HGVs will be given a rating between ‘zero-star’ (lowest) and ‘five-star’ (highest), with only those vehicles rated ‘three-star’ and above, or which have comprehensive safety systems, able to operate in London from 2024.

Loughborough Design School has been hugely instrumental in bringing the Direct Vision Standard to where it is today. The school’s involvement began in 2015 when it was commissioned to explore the blind spot size found in 19 trucks using their own CAD system SAMMIE CAD. 

The more that a simulated driver can see of this space around the truck, the better the truck performs.

This combines to produce a minimum standard for acceptable direct vision and the star rating system that shows the best vehicles on the market.

The European Commission has followed London’s lead by including direct vision in the revised General Safety Regulation, which is the leading piece of EU road safety legislation.

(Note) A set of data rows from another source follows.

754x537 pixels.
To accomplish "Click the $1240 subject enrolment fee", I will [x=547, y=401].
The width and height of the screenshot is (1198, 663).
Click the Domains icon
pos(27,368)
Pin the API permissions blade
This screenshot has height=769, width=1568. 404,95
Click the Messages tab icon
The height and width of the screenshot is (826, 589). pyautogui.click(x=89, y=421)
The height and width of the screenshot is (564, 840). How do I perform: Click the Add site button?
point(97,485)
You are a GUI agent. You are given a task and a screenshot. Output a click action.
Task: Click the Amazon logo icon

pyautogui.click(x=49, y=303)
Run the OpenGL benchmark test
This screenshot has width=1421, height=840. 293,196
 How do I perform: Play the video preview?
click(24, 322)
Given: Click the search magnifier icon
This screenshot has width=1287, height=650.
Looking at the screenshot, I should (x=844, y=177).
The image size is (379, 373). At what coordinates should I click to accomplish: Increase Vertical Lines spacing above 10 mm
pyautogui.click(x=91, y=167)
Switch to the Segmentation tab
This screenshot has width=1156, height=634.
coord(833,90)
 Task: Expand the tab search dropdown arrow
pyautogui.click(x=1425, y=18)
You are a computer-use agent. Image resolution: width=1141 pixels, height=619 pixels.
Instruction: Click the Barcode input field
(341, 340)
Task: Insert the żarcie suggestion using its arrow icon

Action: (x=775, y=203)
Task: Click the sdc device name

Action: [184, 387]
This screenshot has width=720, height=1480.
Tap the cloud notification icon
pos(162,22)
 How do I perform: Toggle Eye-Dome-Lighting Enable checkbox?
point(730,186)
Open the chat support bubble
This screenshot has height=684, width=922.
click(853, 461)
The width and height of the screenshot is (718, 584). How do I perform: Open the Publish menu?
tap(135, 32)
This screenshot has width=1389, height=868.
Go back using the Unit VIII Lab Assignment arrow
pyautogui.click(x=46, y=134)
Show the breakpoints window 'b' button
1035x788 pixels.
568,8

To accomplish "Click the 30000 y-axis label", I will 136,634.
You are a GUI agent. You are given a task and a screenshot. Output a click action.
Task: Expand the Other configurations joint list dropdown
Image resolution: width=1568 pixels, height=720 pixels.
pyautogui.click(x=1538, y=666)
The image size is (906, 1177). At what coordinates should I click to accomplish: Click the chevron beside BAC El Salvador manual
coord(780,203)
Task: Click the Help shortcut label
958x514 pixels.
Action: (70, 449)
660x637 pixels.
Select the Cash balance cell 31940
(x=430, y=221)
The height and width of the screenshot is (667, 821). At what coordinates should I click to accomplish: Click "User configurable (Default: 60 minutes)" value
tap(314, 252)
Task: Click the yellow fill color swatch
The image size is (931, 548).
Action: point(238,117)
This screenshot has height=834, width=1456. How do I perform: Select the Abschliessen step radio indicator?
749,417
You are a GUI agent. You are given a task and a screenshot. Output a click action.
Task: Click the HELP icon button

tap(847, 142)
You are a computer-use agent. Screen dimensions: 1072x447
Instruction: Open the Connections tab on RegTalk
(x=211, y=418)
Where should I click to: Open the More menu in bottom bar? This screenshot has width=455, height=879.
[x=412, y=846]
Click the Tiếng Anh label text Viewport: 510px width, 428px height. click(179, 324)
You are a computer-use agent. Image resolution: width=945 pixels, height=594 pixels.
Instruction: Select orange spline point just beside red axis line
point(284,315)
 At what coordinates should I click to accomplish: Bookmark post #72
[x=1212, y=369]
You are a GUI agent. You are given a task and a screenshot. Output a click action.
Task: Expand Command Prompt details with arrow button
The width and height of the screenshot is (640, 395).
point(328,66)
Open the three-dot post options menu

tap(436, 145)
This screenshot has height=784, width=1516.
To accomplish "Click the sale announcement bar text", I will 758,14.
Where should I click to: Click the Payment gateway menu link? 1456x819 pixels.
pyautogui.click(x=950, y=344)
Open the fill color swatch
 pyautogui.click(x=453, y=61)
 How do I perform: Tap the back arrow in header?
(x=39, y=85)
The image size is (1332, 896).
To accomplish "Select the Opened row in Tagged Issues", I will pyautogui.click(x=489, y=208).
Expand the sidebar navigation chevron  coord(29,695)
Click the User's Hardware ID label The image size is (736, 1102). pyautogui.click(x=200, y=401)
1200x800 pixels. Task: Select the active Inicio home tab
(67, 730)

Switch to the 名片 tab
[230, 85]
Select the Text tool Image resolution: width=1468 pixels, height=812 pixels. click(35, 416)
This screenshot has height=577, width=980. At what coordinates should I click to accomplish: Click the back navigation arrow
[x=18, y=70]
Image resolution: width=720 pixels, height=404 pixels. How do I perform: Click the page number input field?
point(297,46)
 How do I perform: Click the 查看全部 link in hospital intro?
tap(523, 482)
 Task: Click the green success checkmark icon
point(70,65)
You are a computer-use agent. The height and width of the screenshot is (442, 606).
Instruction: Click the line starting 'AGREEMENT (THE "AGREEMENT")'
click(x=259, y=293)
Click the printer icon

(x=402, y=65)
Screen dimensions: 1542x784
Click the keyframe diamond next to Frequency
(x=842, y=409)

This is a major step in reducing road danger and will help make all HGVs safer across Europe.

LDS and TfL have also worked with vehicle manufacturers to rate a sample of Euro IV and Euro V HGVs, in the same way, the Euro VI HGVs were rated. These ratings are now available directly from manufacturers.

Dr Steve Summerskill said: “This successful project is the result of the efforts of a number of staff in the Loughborough Design School, who have worked as a team to produce an innovate and accurate testing technique that has been validated by vehicle manufacturers.

“The result will have a beneficial effect on the safety of vulnerable road users in the UK capital and further afield, with adoption at a European-level currently being explored by TfL and the LDS team.”